Last November, Silver Spring residents Matt and Betsy Forsbacka bought a vacation home in the bayside enclave of Scientists' Cliffs. The community was founded in 1935 by Flippo and Annie Gravatt, forest pathologists with the U.S. Department of Agriculture who wanted to create a retreat for fellow professionals. It remains a protected, private community of rustic cabins and kindred neighbors who call themselves "cliff dwellers."

 
 

 

Matt Forsbacka said he got lucky after a 10-year search for a beach house.

"We did a real thorough survey, and nothing was affordable. We thought, 'This is never going to happen.' So last summer, we decided to just rent a place," he said.

The family chose Scientists' Cliffs as its vacation spot, spending August in an old house between forest creeks and the shoreline. Forsbacka said that watching his two young daughters build dams and splash among the rocks reminded him of his childhood in Alaska, playing in tidal pools.

"We really liked the community," Forsbacka said. "It fit our needs perfectly."

Last fall, Forsbacka learned that a cabin in Scientists' Cliffs had been placed on the market. "It was being sold by someone who didn't have family or someone else to swoop it up. So we decided to make the commitment," he said.

Now the family heads to the beach nearly every weekend, temporarily leaving behind some creature comforts for the sake of relaxation. "There's no TV there; we don't take the paper.

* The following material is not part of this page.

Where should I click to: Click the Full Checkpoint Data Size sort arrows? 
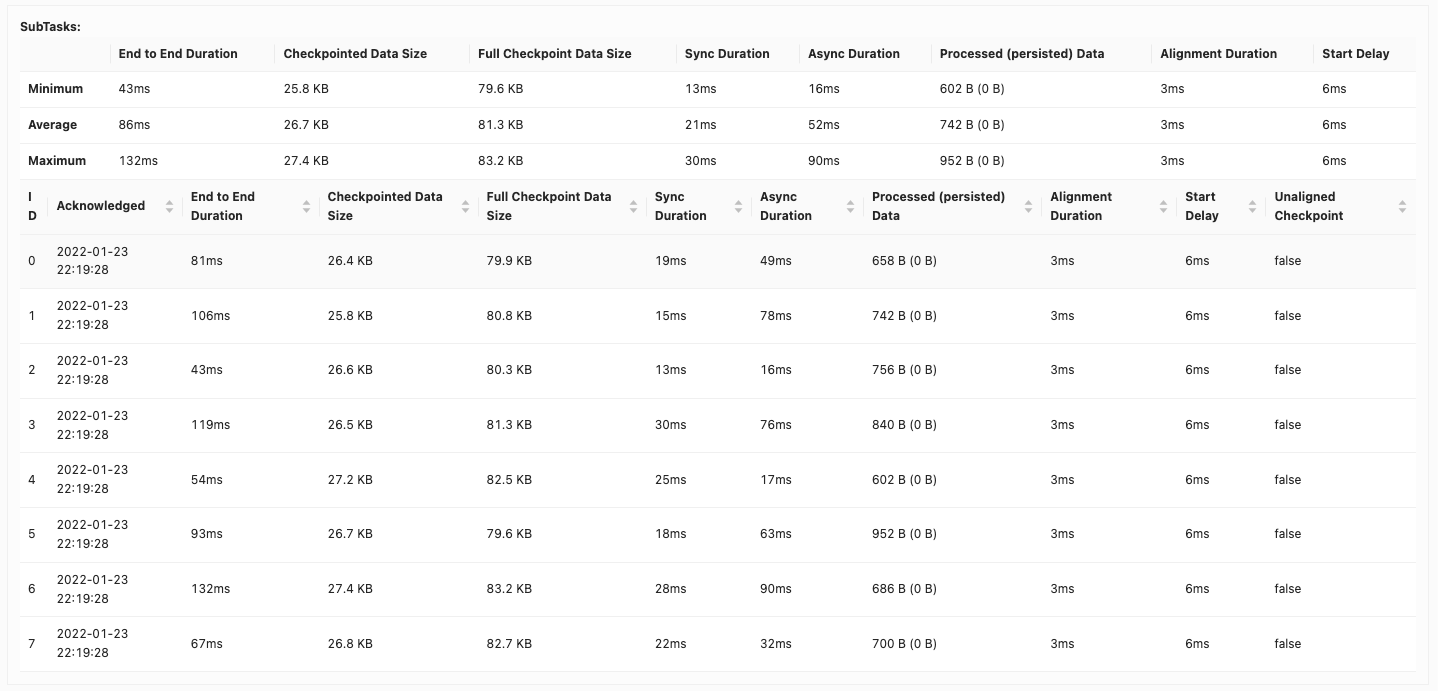point(633,206)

You don't hear any noises other than the bugs in the trees."

Noaga Kondombo has come from Silver Spring to Prince Frederick, too -- he is interested in Marsha Plater's A-frame on the bay. He works for a satellite communications company in downtown Washington and seems to be looking for a more complete getaway from city life.

"I need to be close to nature -- that is my first objective," he said. "Downtown, everything is developed. But here, the waterfront gives you beauty to enjoy. Every day, when you have your coffee in the morning, you can enjoy nature. In the city, you sit by the pool."

Pat and Richard Kelly also sought out Prince Frederick for its pristine setting. Natives of Massachusetts, the Kellys came to Calvert in 1992, leasing a home in Huntingtown. Richard Kelly, a federal government employee, did not expect to stay in the area for long. But they liked the county, he said, and soon they bought a home in Huntingtown. And though no home on the Calvert peninsula is far from the water, Kelly said that they were drawn to the idea of living right on the shoreline.

"We looked all up and down the Calvert waterfront. Everything was out of reach," he said.

But in January 2006, they sold the house in Huntingtown and another on the Potomac and rolled everything into a contemporary wood-sided home on a country road at Dares Beach. Now they have a back yard that falls into the bay and vine-covered trees that attract goldfinches, hummingbirds, herons and eagles. "It's like sitting in an aviary back there," Kelly said.

The Kellys might not be as deeply rooted to Prince Frederick as the Plater family. But in their secluded home on the waterfront, they count themselves permanent residents.

"This is it," Richard Kelly said. "This house is the last one."